# GIVEN RECORDS
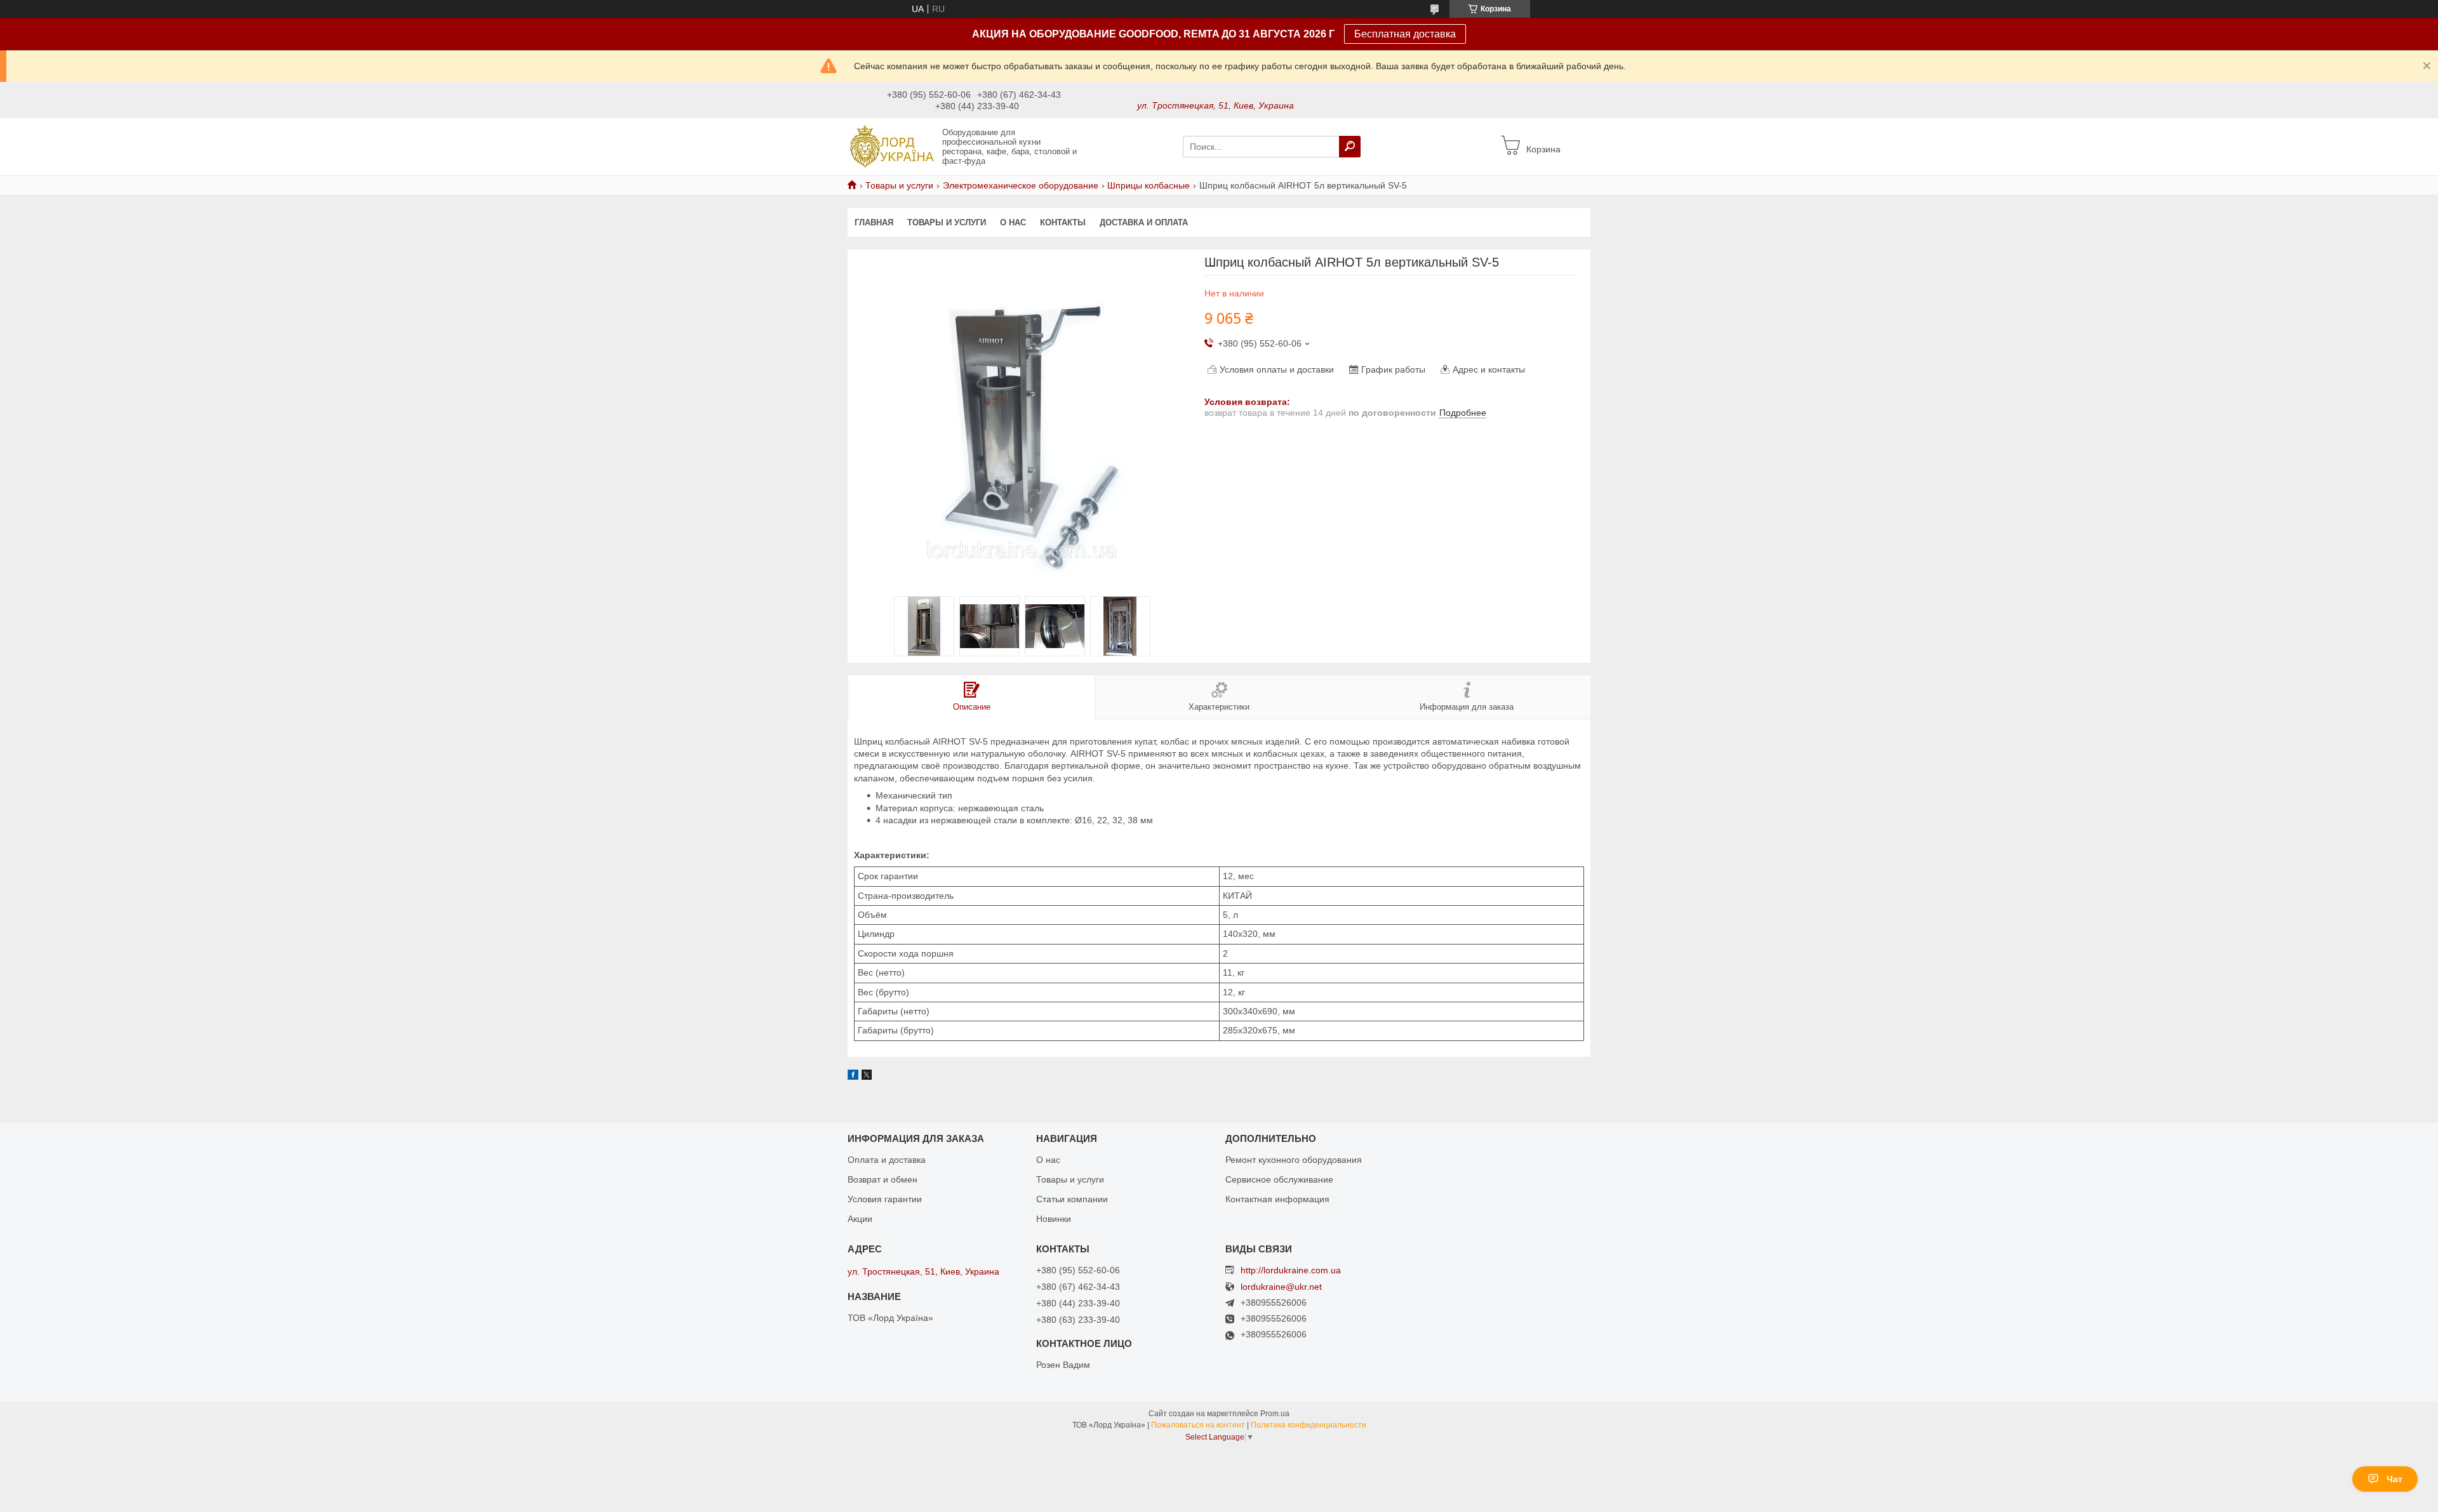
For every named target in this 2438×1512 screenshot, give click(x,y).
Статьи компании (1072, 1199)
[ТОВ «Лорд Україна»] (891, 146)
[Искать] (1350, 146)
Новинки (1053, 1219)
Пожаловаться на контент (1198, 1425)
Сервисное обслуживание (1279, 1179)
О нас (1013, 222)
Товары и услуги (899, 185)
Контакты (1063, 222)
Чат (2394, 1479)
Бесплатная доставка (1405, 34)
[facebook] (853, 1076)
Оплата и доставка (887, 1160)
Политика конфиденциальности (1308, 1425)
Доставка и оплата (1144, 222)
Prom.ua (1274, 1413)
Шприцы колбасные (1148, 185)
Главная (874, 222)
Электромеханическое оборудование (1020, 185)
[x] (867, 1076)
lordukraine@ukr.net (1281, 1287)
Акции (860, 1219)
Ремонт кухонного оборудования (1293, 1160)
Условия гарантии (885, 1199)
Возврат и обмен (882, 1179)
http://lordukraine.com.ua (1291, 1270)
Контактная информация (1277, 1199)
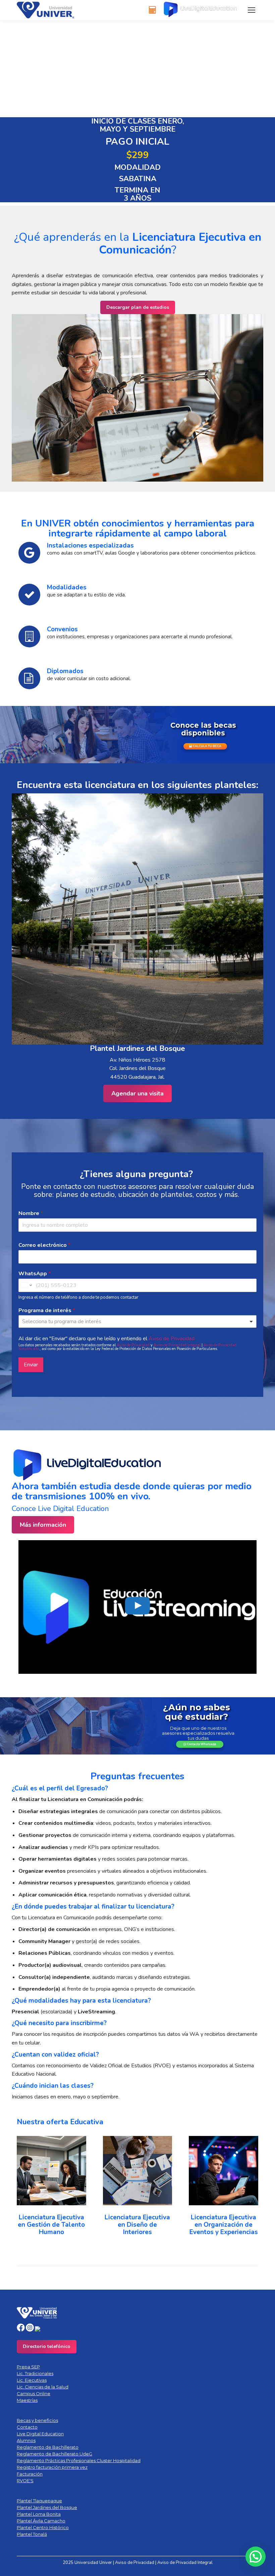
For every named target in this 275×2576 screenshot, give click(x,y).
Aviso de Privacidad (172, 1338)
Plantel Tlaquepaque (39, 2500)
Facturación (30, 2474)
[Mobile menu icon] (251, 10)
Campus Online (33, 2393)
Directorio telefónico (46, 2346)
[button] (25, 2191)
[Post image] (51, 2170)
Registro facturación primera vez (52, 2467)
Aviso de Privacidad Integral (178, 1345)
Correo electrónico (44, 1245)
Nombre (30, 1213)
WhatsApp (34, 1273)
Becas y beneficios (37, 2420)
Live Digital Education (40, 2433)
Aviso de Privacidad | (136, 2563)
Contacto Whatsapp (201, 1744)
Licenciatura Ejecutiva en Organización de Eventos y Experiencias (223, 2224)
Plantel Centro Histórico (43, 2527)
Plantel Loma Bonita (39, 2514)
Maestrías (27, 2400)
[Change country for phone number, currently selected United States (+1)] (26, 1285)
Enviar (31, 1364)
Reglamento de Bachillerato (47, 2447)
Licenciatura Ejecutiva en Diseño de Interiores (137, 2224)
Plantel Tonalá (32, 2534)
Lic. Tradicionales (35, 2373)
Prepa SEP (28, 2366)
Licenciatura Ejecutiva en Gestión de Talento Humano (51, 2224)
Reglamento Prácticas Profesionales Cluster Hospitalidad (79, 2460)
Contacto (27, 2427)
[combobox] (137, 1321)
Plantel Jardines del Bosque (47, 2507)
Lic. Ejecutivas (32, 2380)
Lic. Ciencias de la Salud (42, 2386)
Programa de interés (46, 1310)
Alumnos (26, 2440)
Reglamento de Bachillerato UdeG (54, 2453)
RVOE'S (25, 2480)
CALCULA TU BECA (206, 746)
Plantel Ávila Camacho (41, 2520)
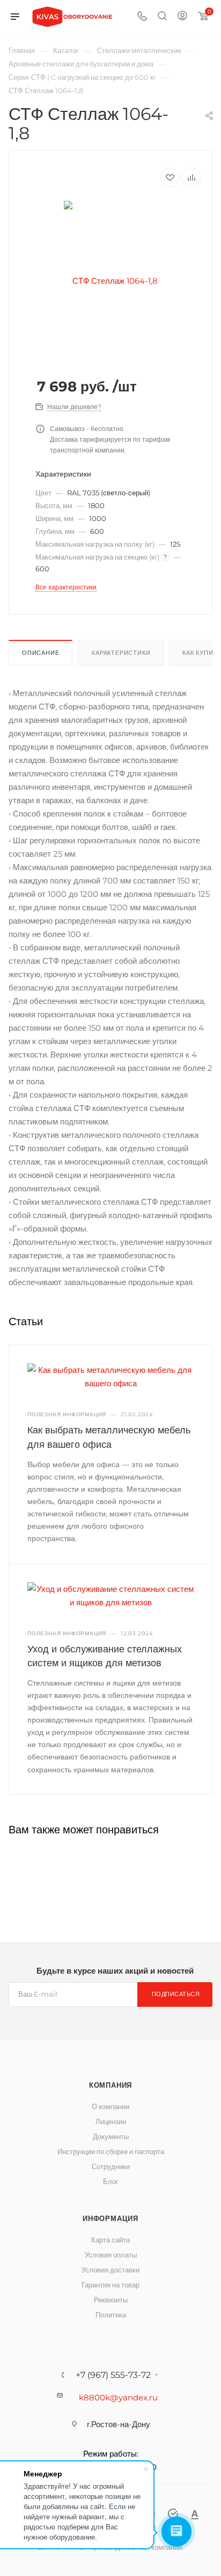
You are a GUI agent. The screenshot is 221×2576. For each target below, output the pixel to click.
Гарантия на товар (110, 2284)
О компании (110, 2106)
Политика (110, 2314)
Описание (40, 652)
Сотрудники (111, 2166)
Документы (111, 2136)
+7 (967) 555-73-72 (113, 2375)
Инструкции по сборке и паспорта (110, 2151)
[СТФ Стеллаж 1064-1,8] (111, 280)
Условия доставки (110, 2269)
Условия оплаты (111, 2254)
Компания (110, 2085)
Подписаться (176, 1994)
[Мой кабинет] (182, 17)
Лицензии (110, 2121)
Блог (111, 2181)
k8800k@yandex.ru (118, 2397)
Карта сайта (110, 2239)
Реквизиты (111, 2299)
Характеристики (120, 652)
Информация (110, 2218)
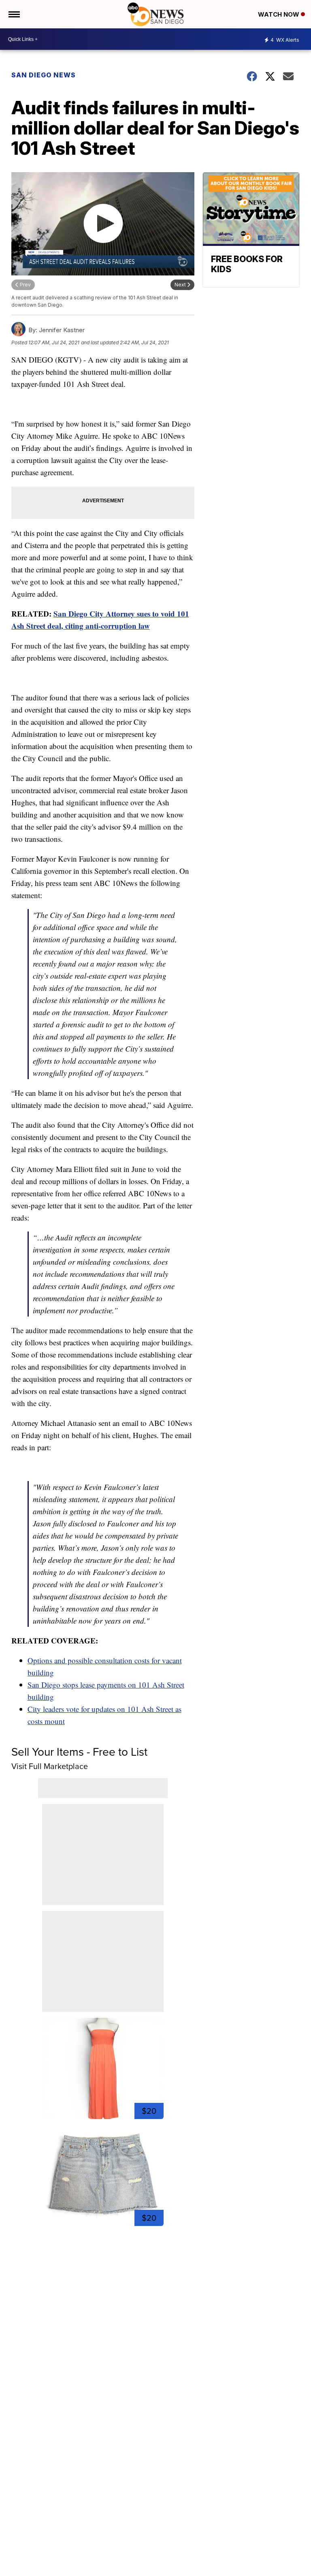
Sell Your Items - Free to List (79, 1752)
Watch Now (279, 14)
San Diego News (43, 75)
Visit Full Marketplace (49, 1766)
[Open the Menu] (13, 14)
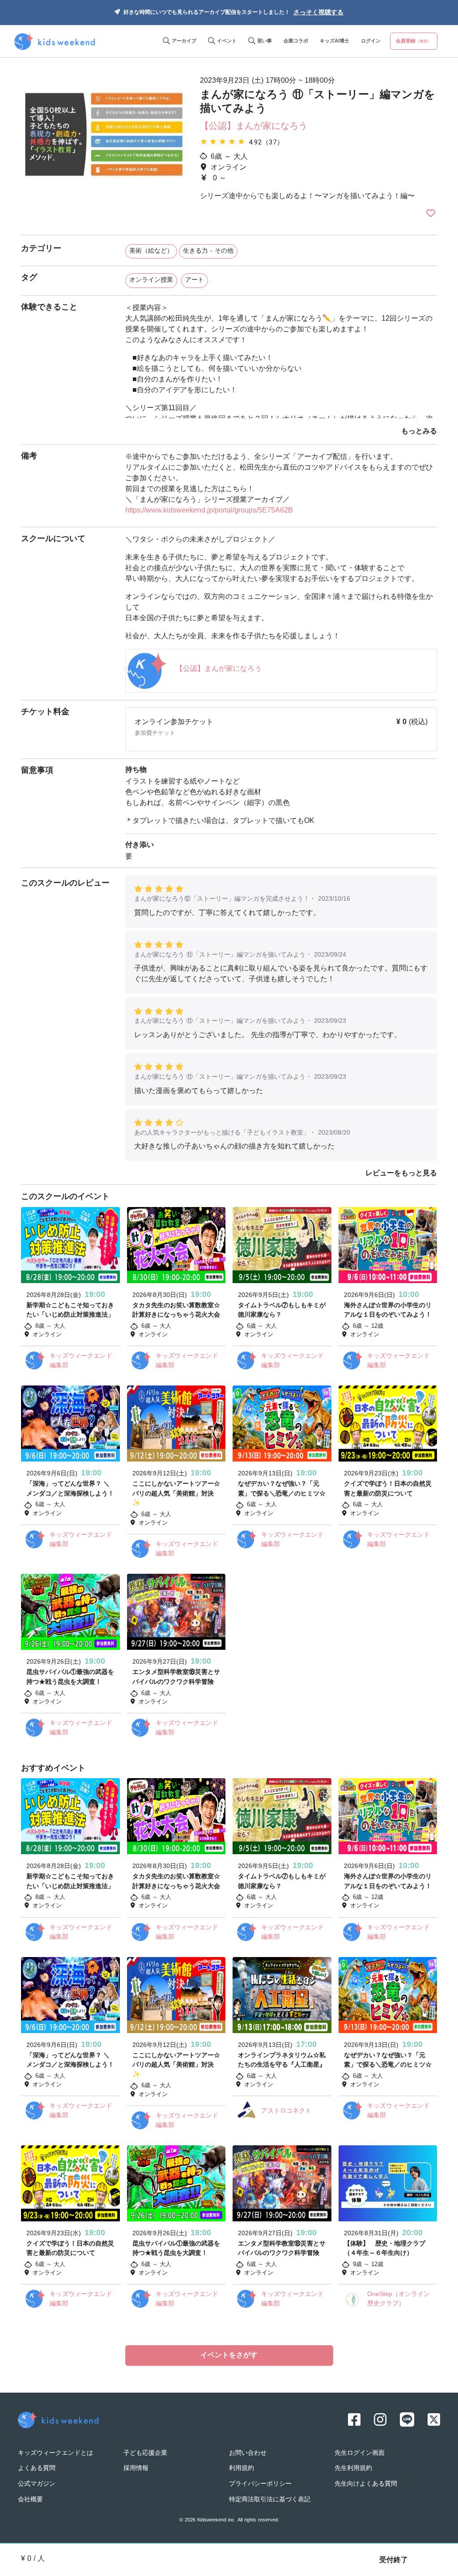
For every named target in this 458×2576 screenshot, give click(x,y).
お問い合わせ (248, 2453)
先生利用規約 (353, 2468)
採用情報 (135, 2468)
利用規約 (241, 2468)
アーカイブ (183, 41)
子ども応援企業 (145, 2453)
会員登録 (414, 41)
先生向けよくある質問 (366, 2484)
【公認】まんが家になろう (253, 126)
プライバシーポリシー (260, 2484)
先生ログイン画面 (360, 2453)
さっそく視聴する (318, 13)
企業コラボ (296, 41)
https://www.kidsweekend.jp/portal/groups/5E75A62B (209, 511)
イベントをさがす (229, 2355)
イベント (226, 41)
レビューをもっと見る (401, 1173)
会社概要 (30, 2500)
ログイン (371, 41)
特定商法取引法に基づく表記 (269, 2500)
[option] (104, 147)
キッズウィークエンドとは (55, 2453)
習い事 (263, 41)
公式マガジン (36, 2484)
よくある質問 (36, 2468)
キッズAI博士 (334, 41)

# ACTIVITY
Starting at the line above that holds "Becas y beneficios (37, 2420)" and ending at the line that holds "Plantel Jardines del Bosque (47, 2507)", transcribe each line exactly and include no other lines.

# OUTPUT
Becas y beneficios (37, 2420)
Live Digital Education (40, 2433)
Aviso de Privacidad | (136, 2563)
Contacto Whatsapp (201, 1744)
Licenciatura Ejecutiva en Organización de Eventos y Experiencias (223, 2224)
Plantel Centro Histórico (43, 2527)
Plantel Loma Bonita (39, 2514)
Maestrías (27, 2400)
[Change country for phone number, currently selected United States (+1)] (26, 1285)
Enviar (31, 1364)
Reglamento de Bachillerato (47, 2447)
Licenciatura Ejecutiva en Diseño de Interiores (137, 2224)
Plantel Tonalá (32, 2534)
Lic. Tradicionales (35, 2373)
Prepa SEP (28, 2366)
Licenciatura Ejecutiva en Gestión de Talento Humano (51, 2224)
Reglamento Prácticas Profesionales Cluster Hospitalidad (79, 2460)
Contacto (27, 2427)
[combobox] (137, 1321)
Plantel Jardines del Bosque (47, 2507)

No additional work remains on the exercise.